- How to complete this task -
Output exactly the lines below, starting with the line that has "facebook (76, 2164)" and going on through the line that has "healthy carbs (37, 1465)", both included, and no other lines.

- Given information -
....

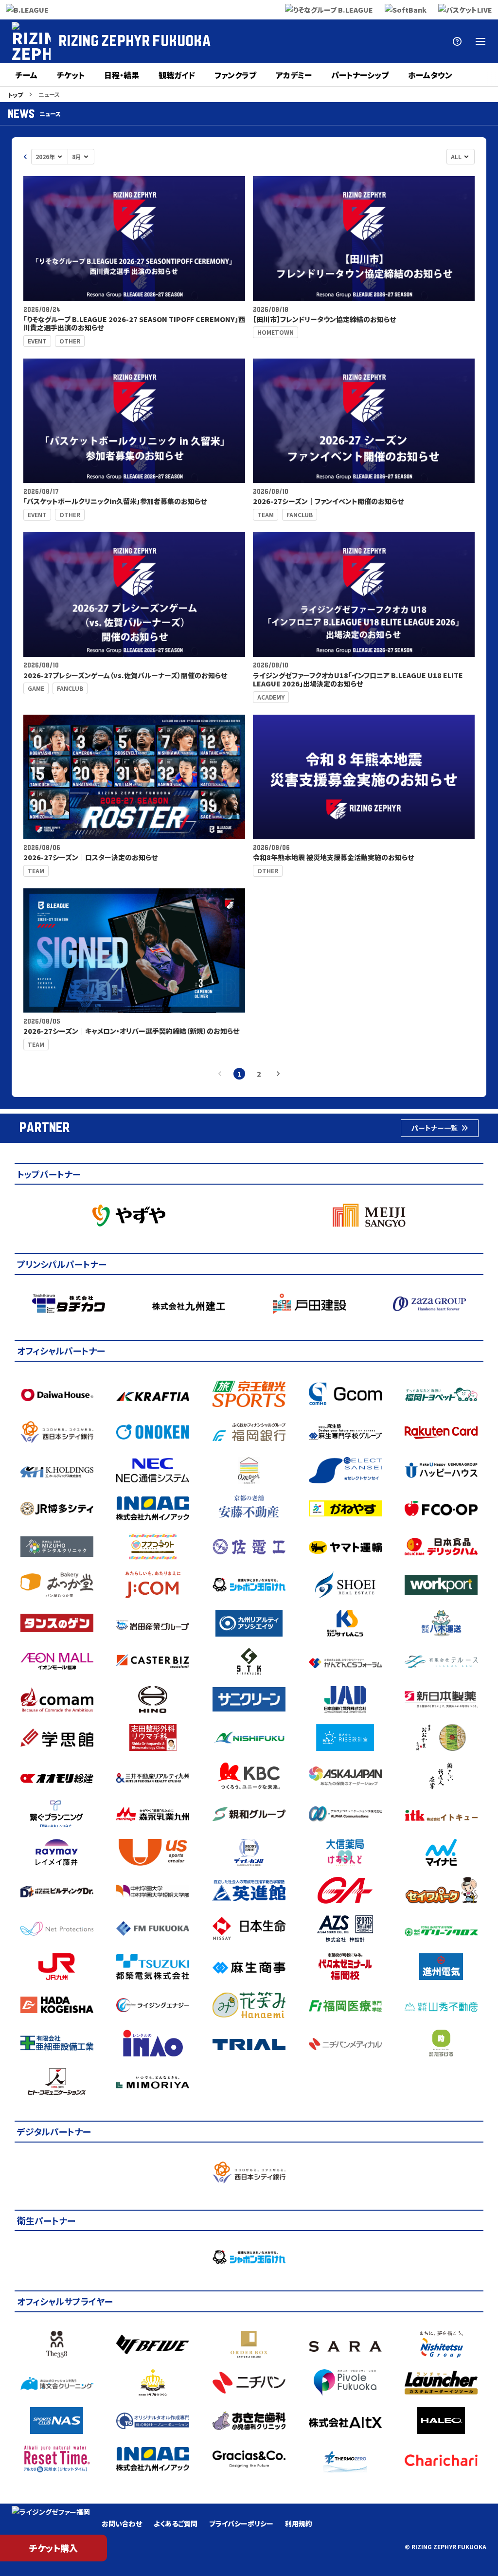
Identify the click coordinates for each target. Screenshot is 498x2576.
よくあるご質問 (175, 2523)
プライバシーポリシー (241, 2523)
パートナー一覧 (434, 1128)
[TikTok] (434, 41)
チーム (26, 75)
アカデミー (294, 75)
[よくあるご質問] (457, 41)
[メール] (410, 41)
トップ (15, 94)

....

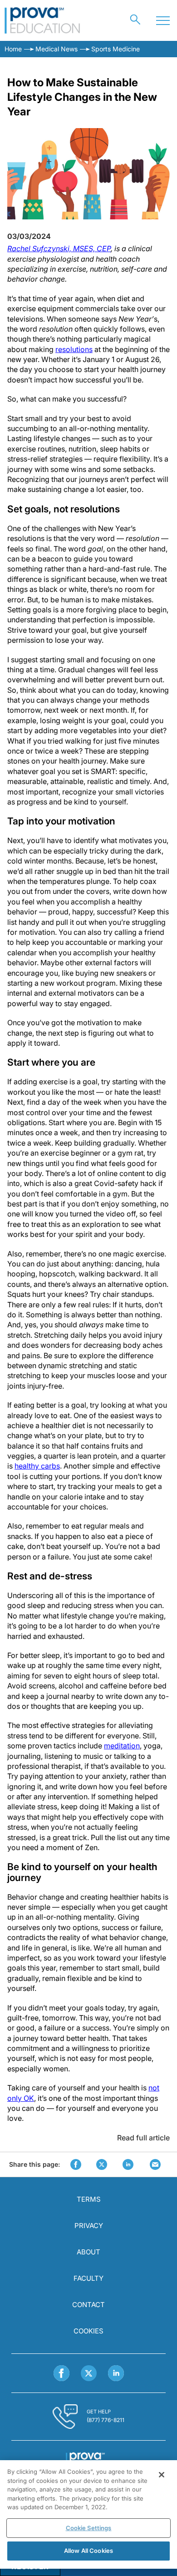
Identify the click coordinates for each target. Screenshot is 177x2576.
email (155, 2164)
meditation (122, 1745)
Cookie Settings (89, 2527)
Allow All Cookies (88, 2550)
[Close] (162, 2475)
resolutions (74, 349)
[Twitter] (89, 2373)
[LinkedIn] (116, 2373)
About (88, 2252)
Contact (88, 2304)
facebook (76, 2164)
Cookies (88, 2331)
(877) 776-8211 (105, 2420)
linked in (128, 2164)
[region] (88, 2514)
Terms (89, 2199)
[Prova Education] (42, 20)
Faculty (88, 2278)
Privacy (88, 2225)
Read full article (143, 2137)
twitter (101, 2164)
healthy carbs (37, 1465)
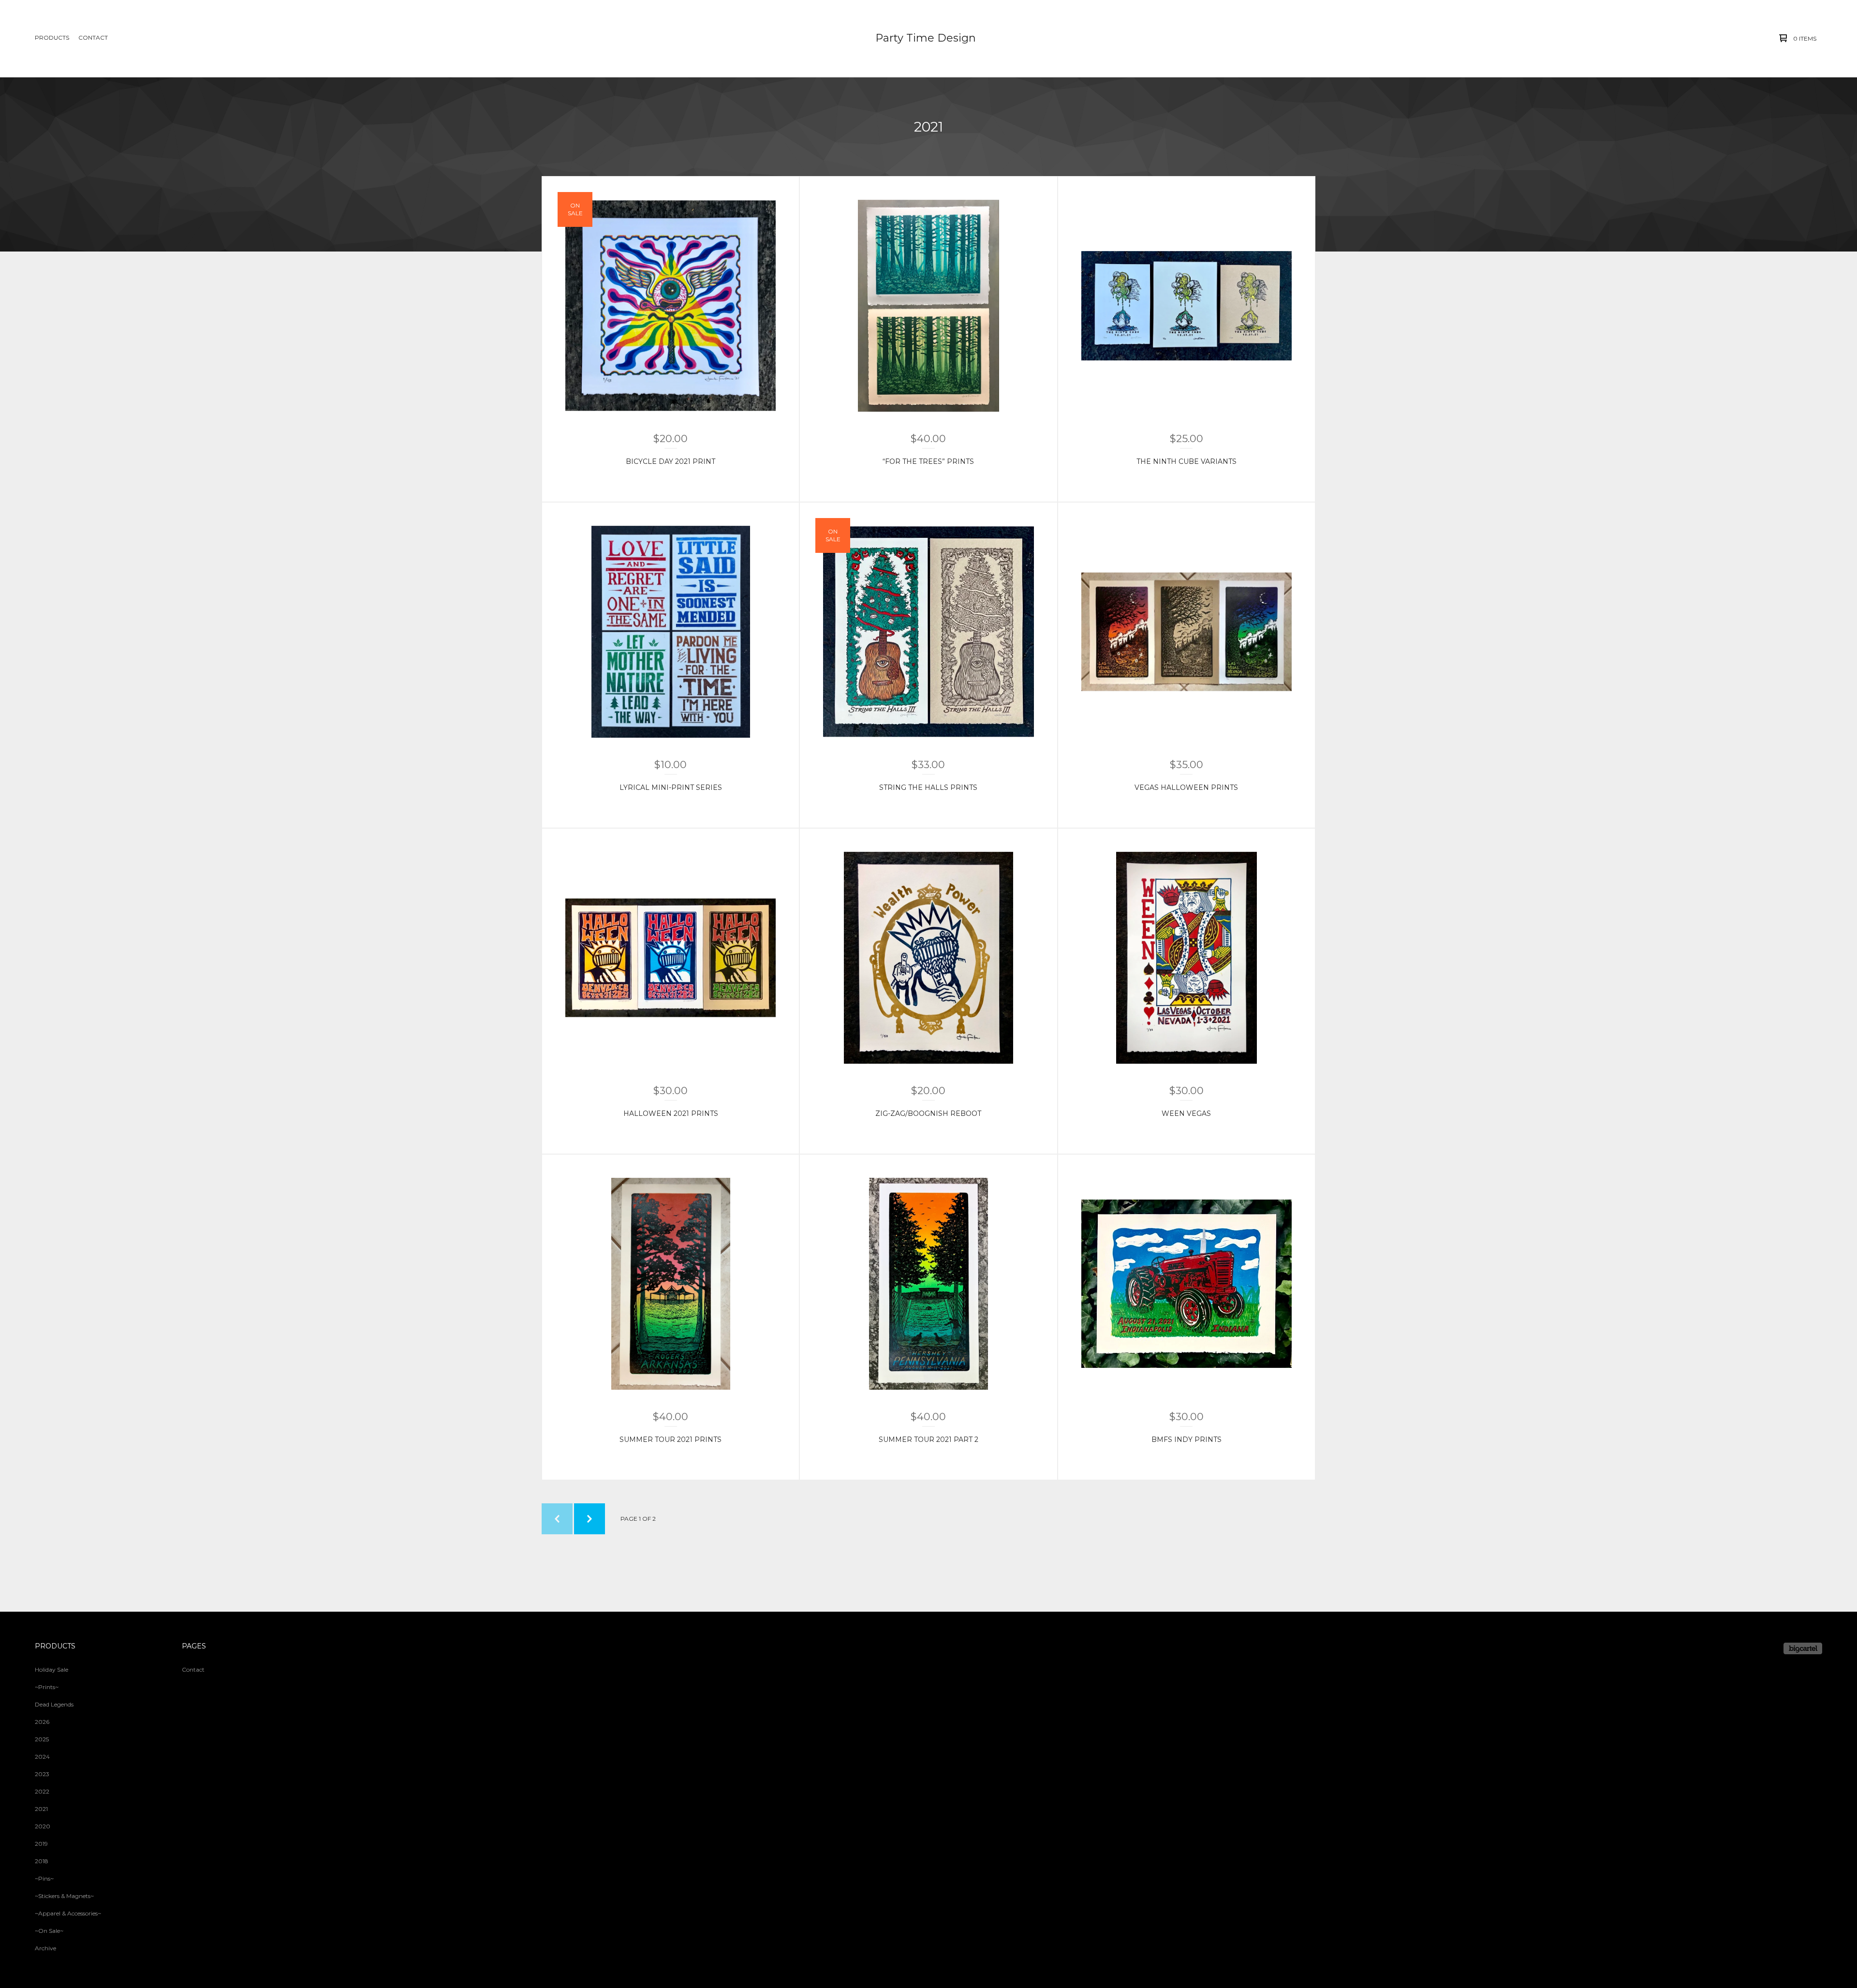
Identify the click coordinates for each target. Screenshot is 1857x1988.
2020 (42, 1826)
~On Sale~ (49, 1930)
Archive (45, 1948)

....

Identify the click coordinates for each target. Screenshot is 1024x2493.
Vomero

....

- Answer box -
facebook (76, 2164)
Cookies (88, 2331)
(877) 776-8211 (105, 2420)
linked in (128, 2164)
[region] (88, 2514)
Terms (89, 2199)
[Prova Education] (42, 20)
Faculty (88, 2278)
Privacy (88, 2225)
Read full article (143, 2137)
twitter (101, 2164)
healthy carbs (37, 1465)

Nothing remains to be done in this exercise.